The history of the toilet begins at that moment when our ancestors stood up and began to move on two legs instead of on all fours. They probably didn’t think about where to relieve themselves. There are hardly any archaeological finds that point to the hygienic habits of early homo sapiens, so we must assume that they simply squatted down behind the next convenient bush. Only when people settled down and started to live in large groups did the question of where to go become relevant at all. It wasn’t about health – at that time nobody knew about bacteria and transmittable diseases – but about the noxious odors.
Fortunately, humans have a natural aversion to their own excrements, and so the question of where to put them became relevant at a very early stage. At some point the idea of the water closet was born. The first examples can be seen in the palace of King Minos in Knossos on Crete. The palace had four sewage systems that flowed into large stone cesspools. The king’s toilet, dating from 1,700 BC, already had a wooden toilet seat and a water box.
Sadly, the knowledge of this technology later disappeared again. Moses was very concerned about the disposal of feces. In the fifth book of the Pentateuch, the Deuteronomy, it says: „You shall have a corner in the forecourt of the camp where you can exit. In your baggage you shall have a shovel, and if you want to squat outside, dig a hole with it and then cover your need again!
500 years later, Jerusalem had a dense network of pipes and tubes for sewage disposal, which were regularly emptied, and the contents brought outside the city walls through the so-called Dung Gate.
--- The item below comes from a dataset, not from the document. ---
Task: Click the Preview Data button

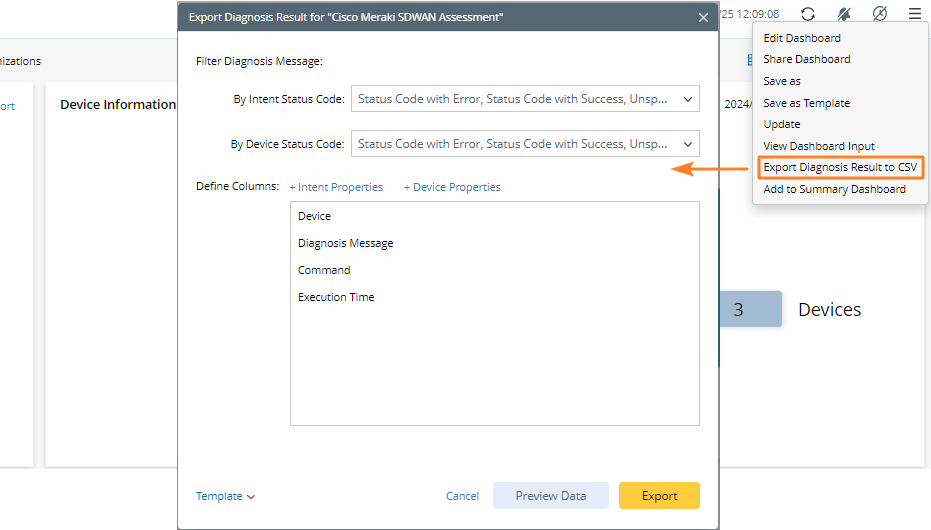Action: pyautogui.click(x=550, y=496)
The ancient Romans were famous for their toilets with running water that flowed into the Cloaca maxima. After the Germanic invasion, these facilities fell into disrepair, and in the Middle Ages terrible hygienic conditions prevailed. People made their business into chamber pots, which were often simply emptied out of the window, no matter whether someone was passing by downstairs or not. In the castles of the Middle Ages, there were often oriels with a hole from which the excrement plunged into the water below, presumable discouraging enemies from swimming through the moat. In the High Middle Ages, commode chairs were the rage among the wealthy. Basically, they were just mobile chamber pots in a richly decorated and velvet-covered box.
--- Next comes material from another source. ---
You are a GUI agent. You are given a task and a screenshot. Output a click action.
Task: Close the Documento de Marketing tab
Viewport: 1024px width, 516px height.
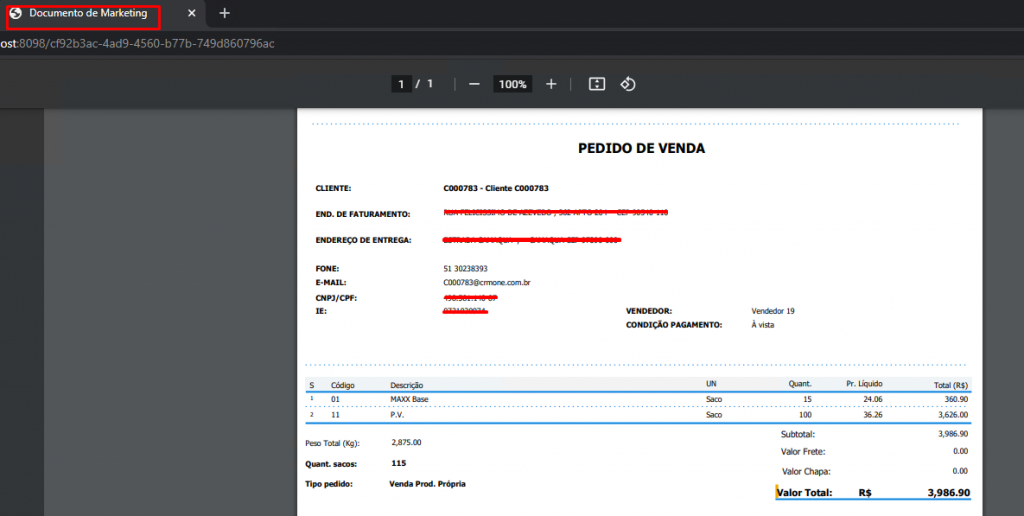(192, 14)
In 1596 the Englishman John Harrington designed England’s first flushing toilet – called the Ajax (i.e., a „jakes“, which was an old slang word for toilet). It was installed at his manor in Kelston. The forerunner to the modern toilet had a flush valve to let water out of the tank, and a wash-down design to empty the bowl. The term „John“, used particularly in the US, is thought by some to be a reference to its inventor, although this is disputed.
And of course no history of the toilet would be complete without a mention of Thomas Crapper. He was an English businessman and plumber who founded a sanitary equipment company, Thomas Crapper & Co, in London in 1861. Crapper held nine patents, three of them for water closet improvements such as the floating ballcock. He improved the S-bend plumbing trap in 1880 by inventing the U-bend. Most people assume that the word “crap” derives from the name of the company; however, that is a myth. The word is actually of Middle English origin and predates its application to bodily waste. Its most likely etymological origin is a combination of two older words: the Dutch krappen (to pluck off, cut off, or separate) and the Old French crappe (siftings, waste or rejected matter, from the medieval Latin crappa).
In 1775, a certain Alexander Cummings applied for a patent for the water closet, but it was slow to catch on. In the age of Queen Victoria, people usually continued to go for decorated chamber pots. Only a few sat on richly decorated porcelain toilets, which almost looked like works of art.
Incidentally, November 19th is World Toilet Day, which should remind us that not everyone on the planet has the luxury of a sewerage system and wonderful sanitary facilities. More than 40% of the world’s population do not have adequate hygienic sanitation facilities. In rural India, it is still usual for villagers to creep out into the woods to do their stuff, which can be downright dangerous if you stumble across a snake. I once participated in a improvement project in the East Godavari district of Andhra Pradesh where we helped install simple toilets as part of an NDA-sponsored project to eradicate open defecation. Each one cost $250, which was a fortune for these folks, so the Foundation took over half.
Finally, here are a few choice examples of “toilets” I have run across.
The pissoirs of the “Gasthaus Goldener Stern” in Freiburg in Southwest Germany strike a new note on the theme of pressure relief.
The American artist Illma Gore turned 24 handbags by Louis Vuitton into a luxury toilet worth 100,000 euros.
The toilet at the Wiwannihütte (2.470 m) in Switzerland offers a breathtaking view of the upper Rhone Valley.
An artist in Victoria, British Columbia has designed his own functioning toilet tricycle- and now it can be yours for a mere $110!
German soldiers in WWI relaxing on the “Donnerbalken” (“thunder beam”).